Mura in your supply chain can be deadly for a lean company. When companies do not share variations in customer demand and delivery times each supply partner will be caught off guard when demand grows or shrinks. This will lead to bigger inventories and wait times. There are several ways to reduce this effect:
- Share information about variations in customer demand and their causes with your supply partners
- Try to reduce the number of supply links in the process. This reduces complexity in your supply chain
- Try to reduce the distance between the supply links. This reduces complexity in your supply chain
How to counter variance in processes?
Mura in your processes leads to high changeover times and to production which does not meet customer demand. To lower the changeover time you can develop modular products. This will lead to less changeovers even when you switch in product, because you can use these modules for several products.
You also get mura in processes when the takt times are not balanced. Inventory and production are dependent on who works in which step. You also need to look at the physical lay out of your process as well. When distances inside a process are long, this distance will add risk to moving products upstream.
If you want to reduce variance in your processes you need to work in standardized processes. You can use instructions, visual cues, 5s and kaizens to do this.
What to do about mura in your customer demand?

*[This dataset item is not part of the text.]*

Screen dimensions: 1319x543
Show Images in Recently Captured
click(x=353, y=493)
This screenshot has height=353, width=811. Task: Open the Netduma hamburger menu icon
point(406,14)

Customers are not like robots. They will not order your products in exactly the same order or batch sizes. This means that producing to customer demand can be quite a challenge. When you change production with each change in customer demand, you will always be behind schedule. This way of planning will lead to a highly unpredictable production mix. This variance will lead to muda and less predictable production. In order to reduce this effect you can use the heijunka box, kanban, SMED (single minute exchange of die).